Jack Warner, the movie producer and co-founder of Warner Brothers, was in the habit of taking an afternoon nap in his office at Warner Brothers, and it was an unwritten rule of the studios that he should not be disturbed. On one occasion, however, Bette Davis burst into the office while Warner was asleep and began ranting about a script that did not meet her approval. Without opening his eyes, Warner reached for the phone and called his secretary. “Come in and wake me up,” he said. “I’m having a nightmare.” Miss Davis could not help laughing, and the crisis over the script was resolved in a few minutes.

Quote-worthy...

Everybody has a heart. Except some people.

~Bette Davis
Biographical Note: 

Bette Davis was a U.S. movie actress.

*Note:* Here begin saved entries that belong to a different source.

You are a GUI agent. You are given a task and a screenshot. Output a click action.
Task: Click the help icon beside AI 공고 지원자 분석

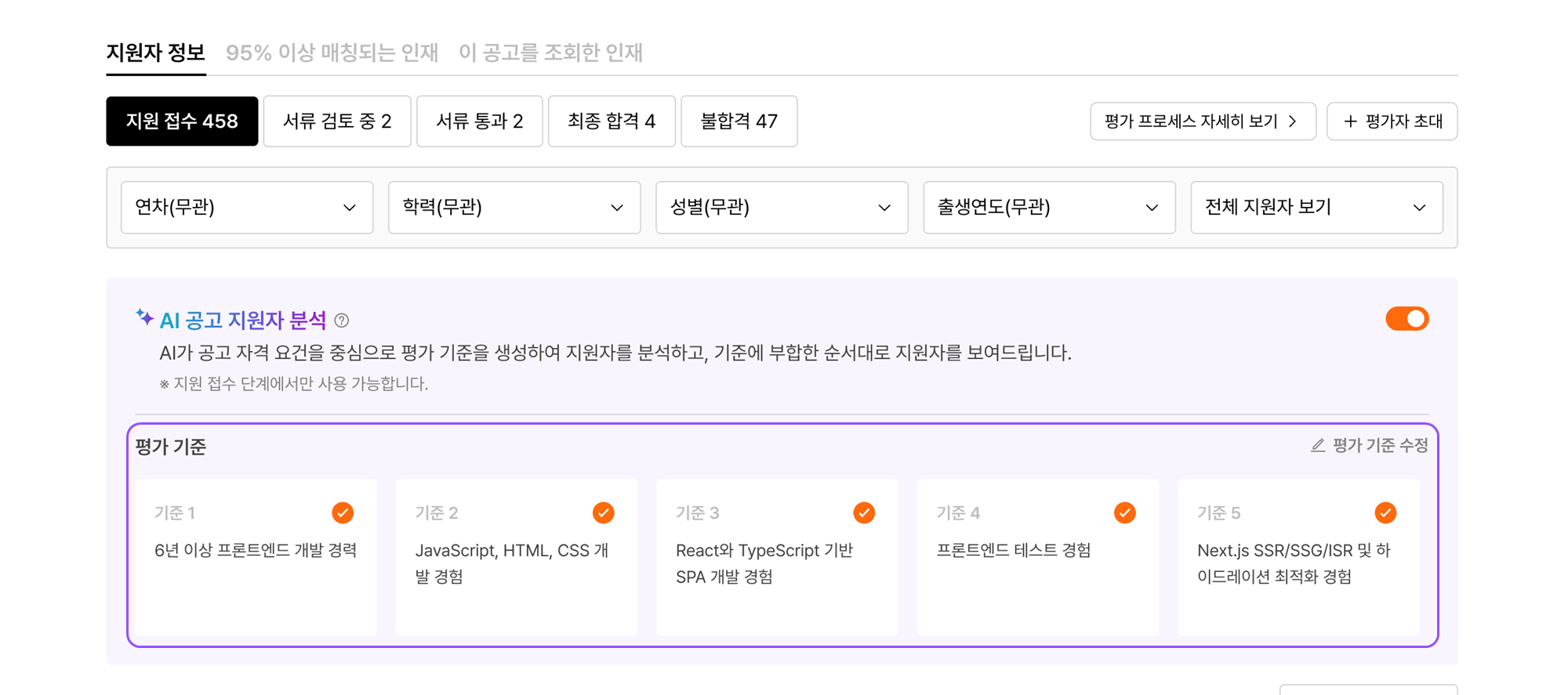(x=342, y=320)
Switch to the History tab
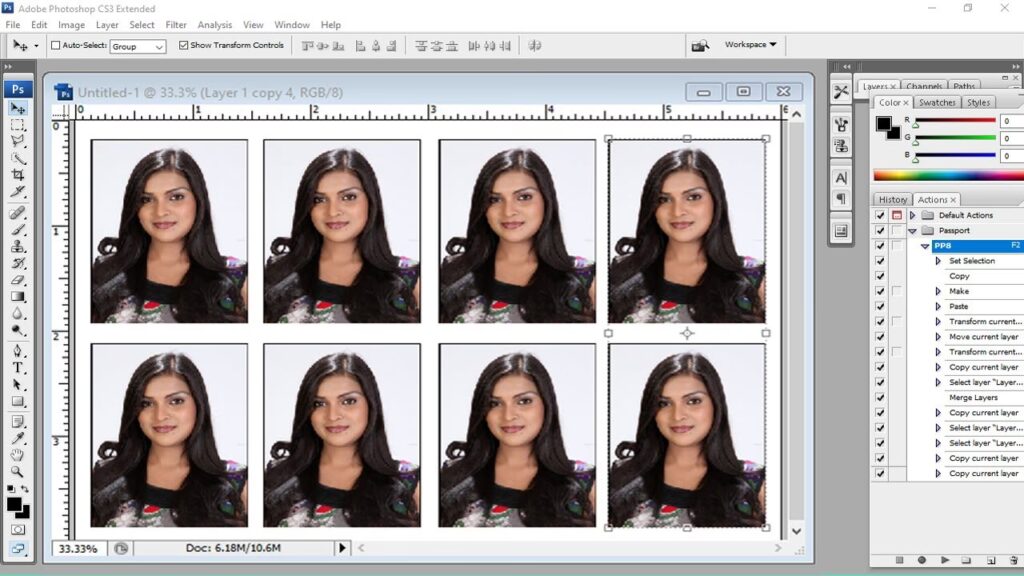Viewport: 1024px width, 576px height. click(x=892, y=200)

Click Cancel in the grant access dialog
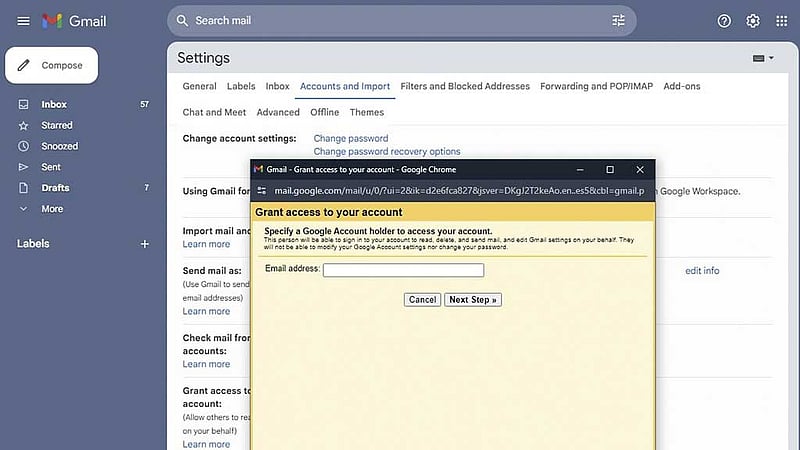point(422,299)
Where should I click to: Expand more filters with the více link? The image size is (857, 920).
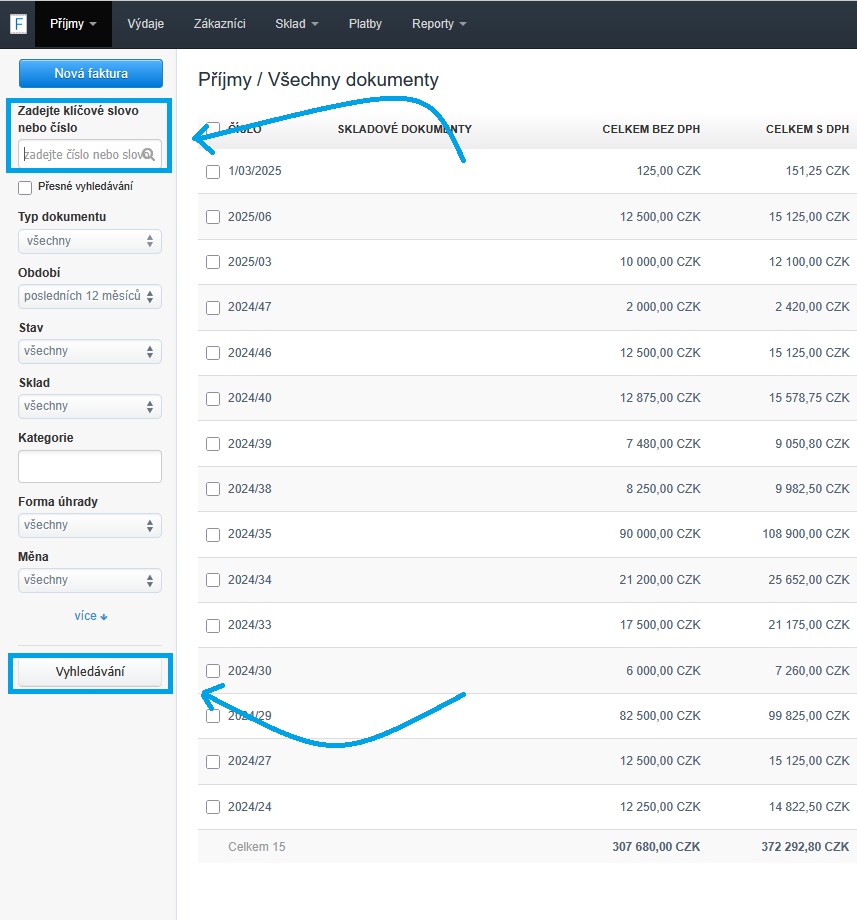coord(90,616)
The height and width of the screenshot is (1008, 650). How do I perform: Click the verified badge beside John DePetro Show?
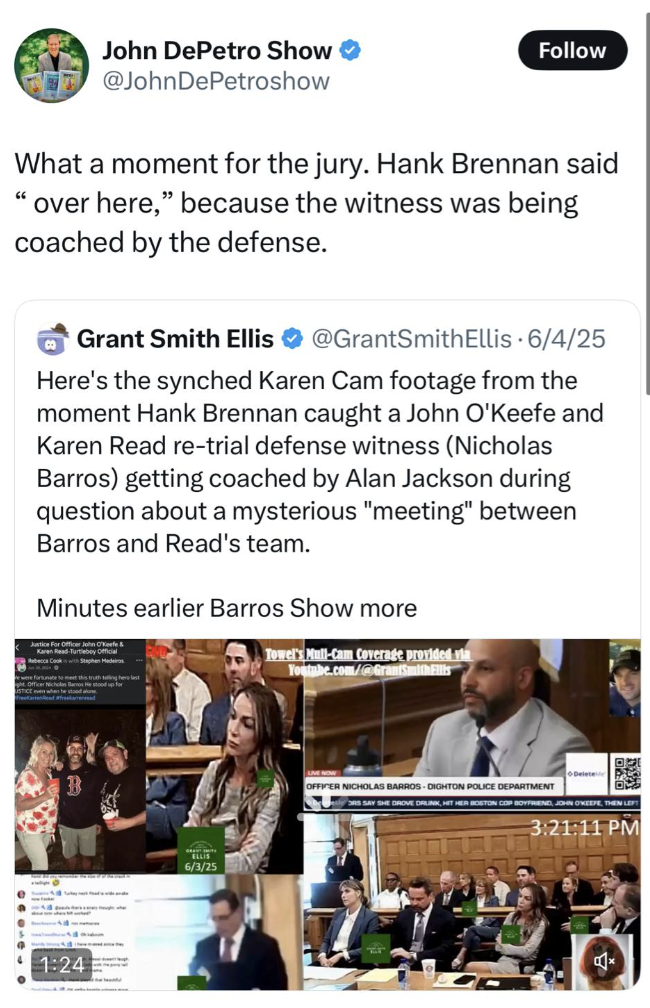[350, 50]
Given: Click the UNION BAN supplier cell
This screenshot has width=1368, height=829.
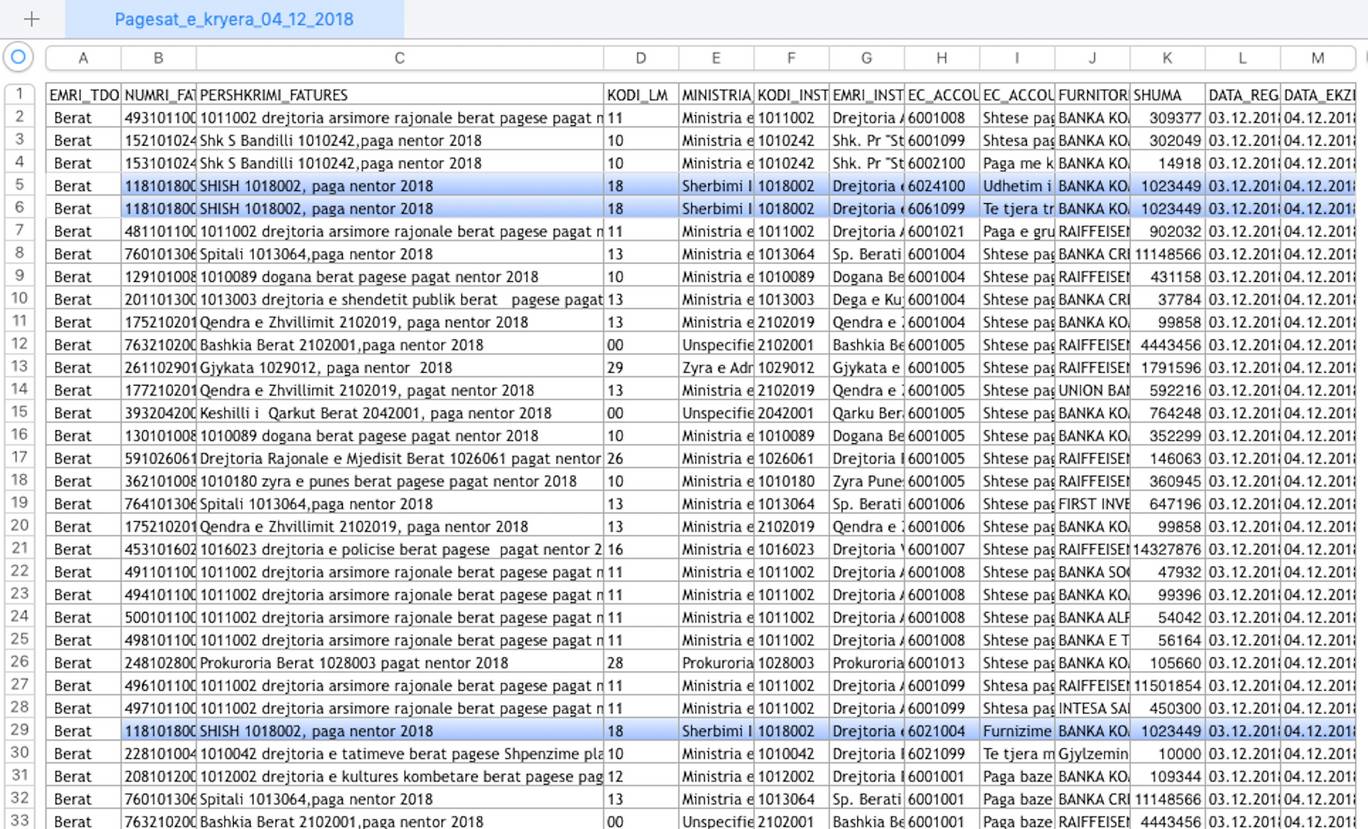Looking at the screenshot, I should (1092, 390).
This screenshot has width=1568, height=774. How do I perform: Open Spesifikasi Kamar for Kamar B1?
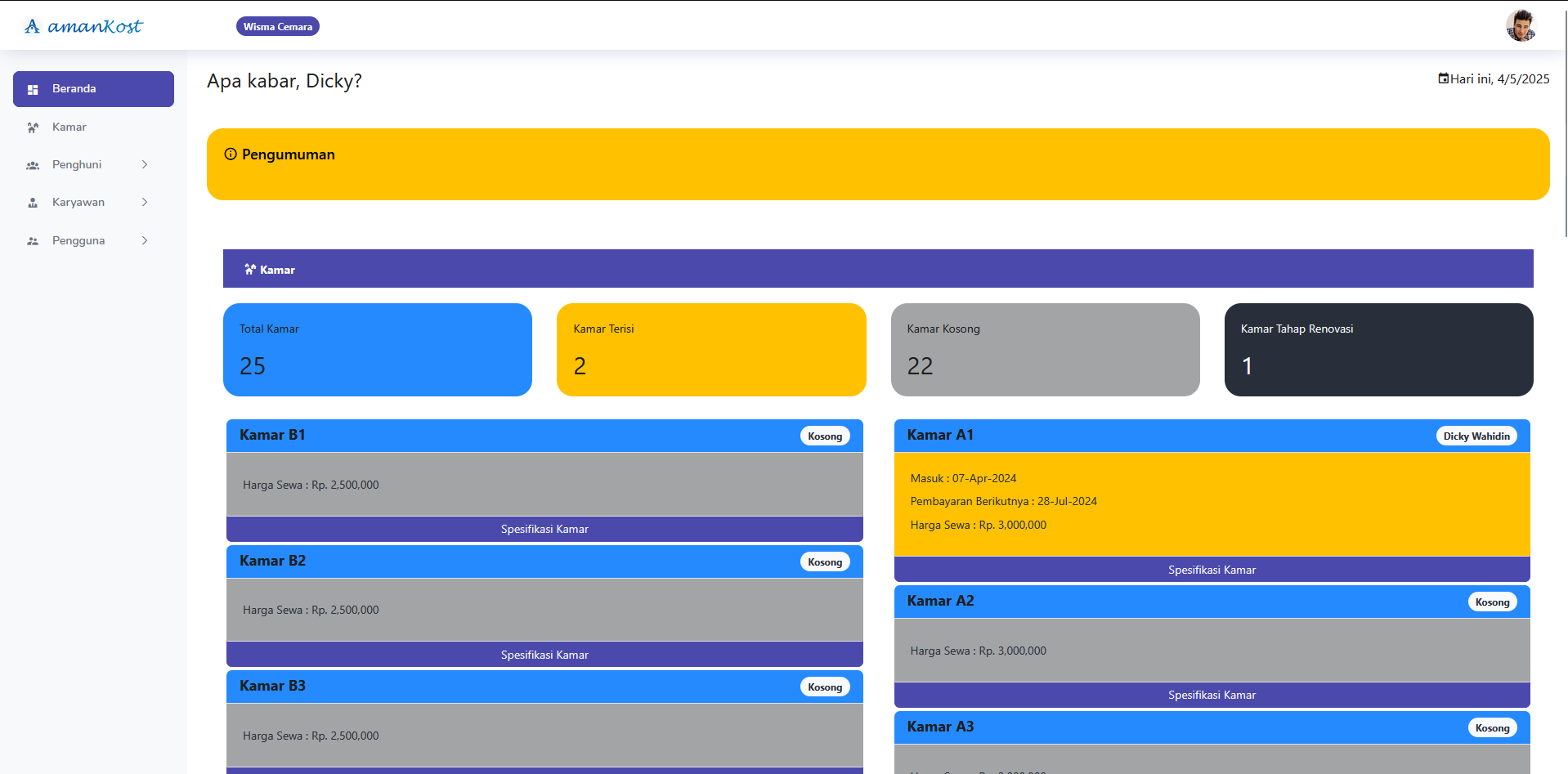[x=544, y=529]
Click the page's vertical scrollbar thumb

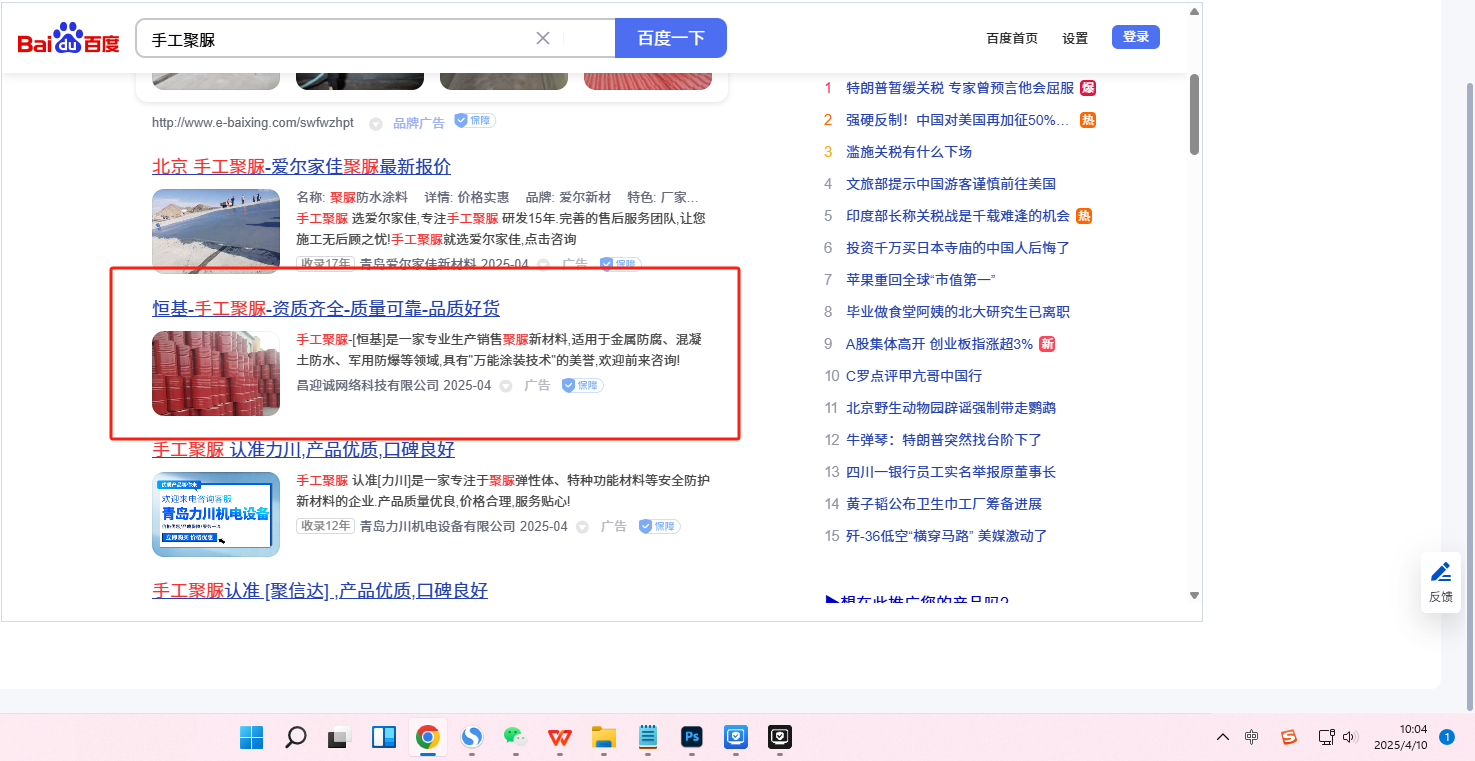[1193, 115]
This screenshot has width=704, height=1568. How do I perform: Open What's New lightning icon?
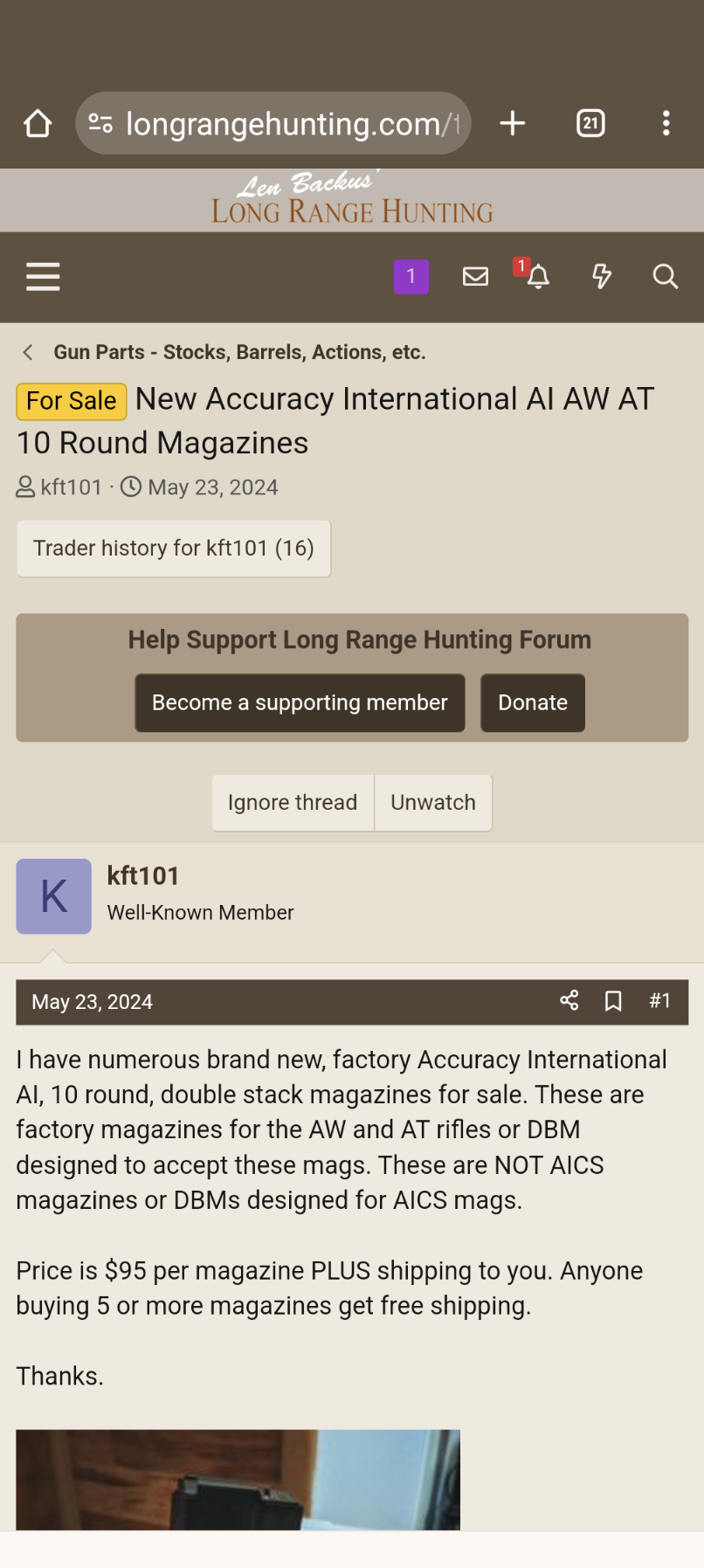602,277
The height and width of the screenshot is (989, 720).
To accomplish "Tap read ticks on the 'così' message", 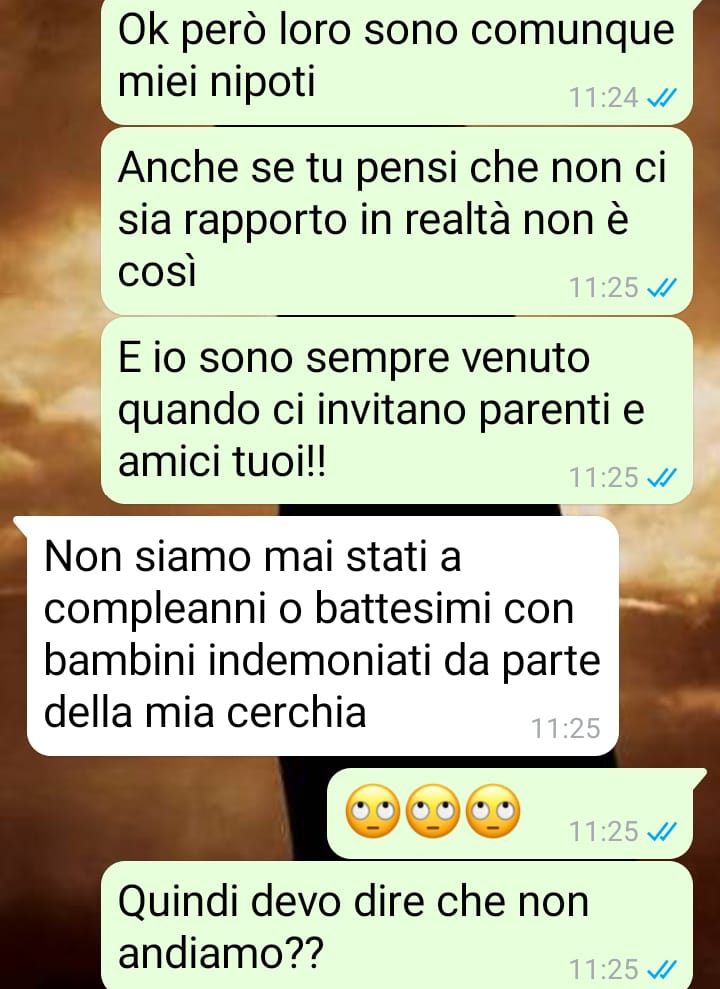I will (662, 288).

She made her name in dramatic films (“Of Human Bondage,” “Dark Victory,” “Now, Voyager”) in the 1920s and 1930s. During her lifetime, she received eleven Academy Award nominations and appeared in over eighty films. She won the Oscar for best actress twice: in 1935 for “Dangerous” and again in 1938 for “Jezebel.” In 1941, she became the first woman to head the Academy of Motion Picture Arts and Sciences. In later years she specialized in characterizing intense, sinister, or neurotic elderly women, as in “Whatever Happened to Baby Jane?” (1962).